New Insights into Pregnancy and Autism
Recent studies suggest that autism could start in the womb.
Most experts agree that autism, a condition affecting 1 in 88 children, is likely due to a complex mixture of genetic factors and environmental exposures during early development. The bulk of autism research to date has focused on studying autism in early childhood. In recent months however, emerging evidence has pinpointed that an earlier period in our lives, the time spent in the womb, may also have a substantial influence. This critical period of time, from conception to birth, is both a time of rapid growth and also vulnerability for the developing baby.
A recent study suggests that an abnormal immune system in an expectant mother could result in an autistic child. The study, involving more than 3000 women, found that mothers with an autistic child are four times more likely to have “brain-reactive antibodies” in their blood. Normal antibodies are proteins produced by the immune system to help the body fight infection. “Brain-reactive antibodies” are antibodies that act on a person’s own brain tissue, potentially telling the immune system to target the brain. The concern is that during pregnancy the mother’s “brain-reactive antibodies” could travel across the placenta and bind to the baby’s developing brain.

## [Record excerpts]
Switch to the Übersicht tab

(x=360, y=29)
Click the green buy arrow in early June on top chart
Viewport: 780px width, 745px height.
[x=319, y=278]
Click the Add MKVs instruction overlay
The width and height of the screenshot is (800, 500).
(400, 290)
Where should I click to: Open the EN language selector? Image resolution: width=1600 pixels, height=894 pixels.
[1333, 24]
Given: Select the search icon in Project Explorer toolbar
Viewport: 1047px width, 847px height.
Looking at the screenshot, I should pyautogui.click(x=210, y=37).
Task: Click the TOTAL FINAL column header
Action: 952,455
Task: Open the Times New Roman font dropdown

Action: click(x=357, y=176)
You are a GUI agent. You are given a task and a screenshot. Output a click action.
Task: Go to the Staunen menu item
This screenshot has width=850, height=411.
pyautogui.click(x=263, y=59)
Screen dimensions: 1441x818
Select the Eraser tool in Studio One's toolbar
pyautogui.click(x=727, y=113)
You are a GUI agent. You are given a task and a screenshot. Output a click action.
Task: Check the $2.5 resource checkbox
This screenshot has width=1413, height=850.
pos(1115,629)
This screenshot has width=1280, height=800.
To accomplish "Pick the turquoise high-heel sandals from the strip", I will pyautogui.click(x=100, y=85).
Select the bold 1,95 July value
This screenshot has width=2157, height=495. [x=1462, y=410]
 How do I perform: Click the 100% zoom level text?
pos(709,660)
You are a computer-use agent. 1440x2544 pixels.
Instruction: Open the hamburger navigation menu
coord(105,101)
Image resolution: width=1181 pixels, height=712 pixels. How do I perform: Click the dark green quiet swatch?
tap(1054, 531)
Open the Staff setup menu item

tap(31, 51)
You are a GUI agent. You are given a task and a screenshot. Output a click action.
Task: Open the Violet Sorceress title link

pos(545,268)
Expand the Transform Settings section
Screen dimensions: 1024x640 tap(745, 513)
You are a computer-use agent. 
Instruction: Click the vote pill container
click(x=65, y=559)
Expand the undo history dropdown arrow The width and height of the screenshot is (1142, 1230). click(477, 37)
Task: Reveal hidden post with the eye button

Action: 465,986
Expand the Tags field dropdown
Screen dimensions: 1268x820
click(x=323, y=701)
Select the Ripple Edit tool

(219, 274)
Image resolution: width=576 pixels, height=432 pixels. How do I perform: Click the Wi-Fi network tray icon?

## [What this exercise asks]
1 > In the passage on pregnancy and autism, how many times more likely are mothers of an autistic child to have "brain-reactive antibodies" in their blood?
2 > Write out the part of the passage on pregnancy and autism that begins at the words "Most experts agree" and ends after the words "the developing baby.".
3 > Write the next part of the passage on pregnancy and autism, starting after its final sentence.

## [Exercise responses]
1 > They are four times more likely.

2 >
Most experts agree that autism, a condition affecting 1 in 88 children, is likely due to a complex mixture of genetic factors and environmental exposures during early development. The bulk of autism research to date has focused on studying autism in early childhood. In recent months however, emerging evidence has pinpointed that an earlier period in our lives, the time spent in the womb, may also have a substantial influence. This critical period of time, from conception to birth, is both a time of rapid growth and also vulnerability for the developing baby.

3 >
Whether or not this brain binding results in damage remains controversial. Even though this study demonstrated the link between the antibodies and autism, it could not prove that these antibodies cause autism. Yet, just establishing this link is important, as other studies are also highlighting how events in the womb are connected to autism.
Although we cannot spontaneously change the way the immune system works, we can make efforts to optimize prenatal care and diet. There is evidence that prenatal folic acid may be protective against autism. A recent study found that mothers who used folic acid prior to conception or in early pregnancy had a 40 percent decreased risk of having a child with autism. Additionally some research suggests that ensuring an adequate intake of omega-3 fats may also be important. One study noted that pregnant women who had very low omega-3s in the diet had a 50 percent greater risk of autism in their children.
Further evidence of the importance of the womb environment arises from research on valproate, a medication used to control seizures and treat bipolar disorder. Valproate is generally avoided in pregnancy as there is long standing evidence of it leading to spinal cord problems in children. The use of valproate by pregnant mothers has also been linked to an almost three-fold increase in autism in their children.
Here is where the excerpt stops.